Qu’est-ce qui serait mieux pour MK ? Un rachat par un groupe étranger ou un partenariat à l’Air Seychelles-Etihad ? 
Ni l’un ni l’autre ! Air Mauritius est un atout stratégique de notre économie. Elle doit être redressée et reprendre sa mission nationale pour le bien de tous à Maurice et de notre diaspora à travers le monde. Il faut savoir qu’elle détient un important portefeuille de droits de trafic aérien acquis sur plus de 50 ans d’activité. MK est un patrimoine national inestimable qui ne devrait jamais passer dans des mains étrangères au détriment de nos générations à venir. Cela serait une décision irréversible et Maurice y aurait tout à perdre.

Que voulez-vous dire ? 
Si MK est à terre aujourd’hui, c’est d’abord à cause de la contamination systémique de sa structure de gouvernance. Je m’explique : certains membres du conseil d’administration s’accaparent les pouvoirs exécutifs qui devraient revenir au Management opérant sous le CEO. Ils y arrivent en faisant créer par le board des comités restreints et en y déléguant les pouvoirs exécutifs. Ils prennent aussi le contrôle d’une dizaine de filiales qui, sous une bonne gouvernance, auraient été du ressort du CEO. Ces comités décident de tout pour la compagnie au nom du board : du recrutement d’un planton à celui d’un CEO ; de l’achat du jus de fruit à l’acquisition d’un avion. Ces comités sont contrôlés par ces mêmes deux ou trois personnes au nom de l’actionnaire principal et qui ne sont aussi pas du métier.
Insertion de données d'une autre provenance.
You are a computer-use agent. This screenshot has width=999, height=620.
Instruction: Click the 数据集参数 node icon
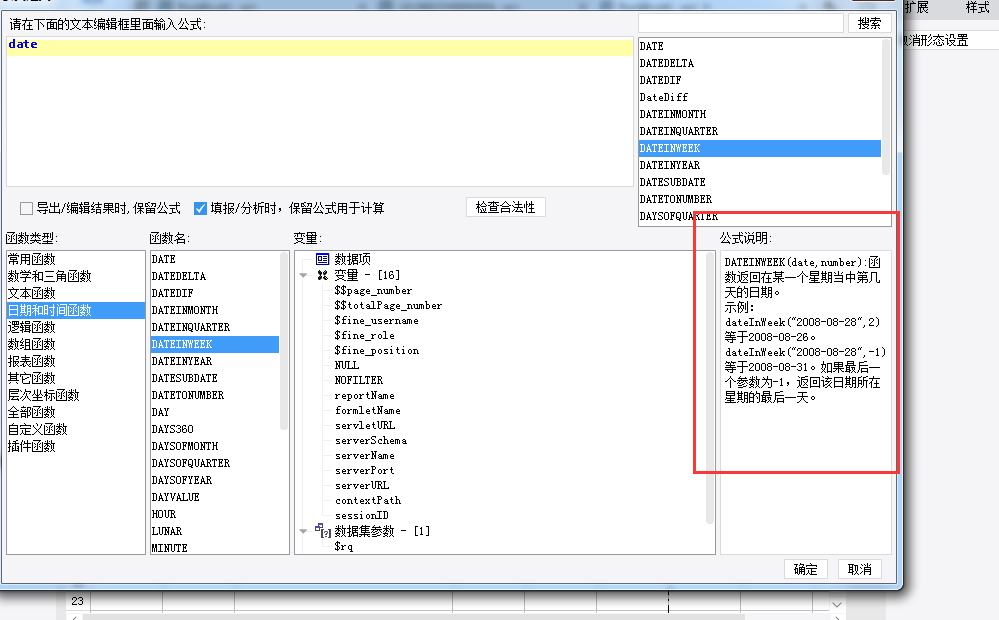[323, 531]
Que conseille le gestionnaire que vous êtes et qui a été aux commandes de MK à deux reprises pour remettre le transporteur en piste ? 
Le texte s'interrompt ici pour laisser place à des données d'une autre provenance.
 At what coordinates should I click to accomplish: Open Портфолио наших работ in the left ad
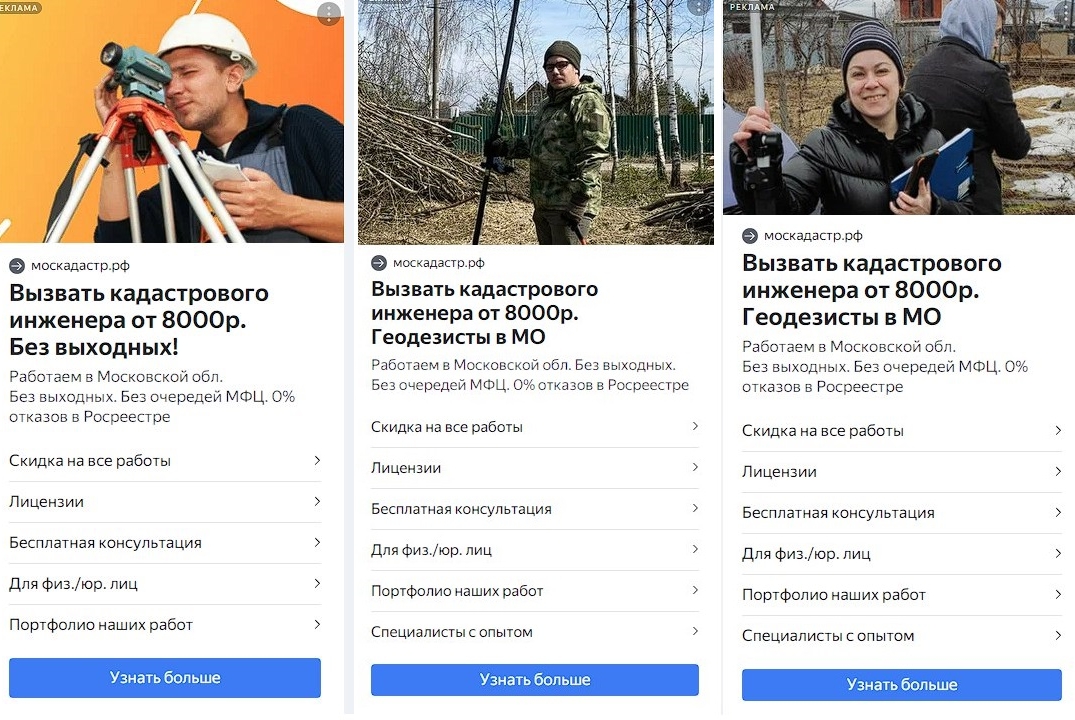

S’attaquer au problème principal qui la ronge de l’intérieur est nécessaire. Il suffira de mettre de l’ordre, à commencer par restaurer la structure de gouvernance. Il faudrait ensuite laisser la gestion strictement aux professionnels et autres techniciens; dégraisser la compagnie de l'excès de lourdeur qui lui a été imposé ; revoir son business model ; concentrer ses efforts sur les routes lucratives; abandonner les aventures farfelues comme le Singapore Air Corridor, le ‘persillage’ des dessertes non rentables en Asie et des vols vides vers l’Afrique ; remettre en place et renégocier ses accords de partenariat avec d’autres lignes comme Air France et British Airways; rétablir sa fonction de marketing de concert avec les opérateurs du tourisme et, enfin, remobiliser et redynamiser tout l’effectif afin de permettre une remontée rapide.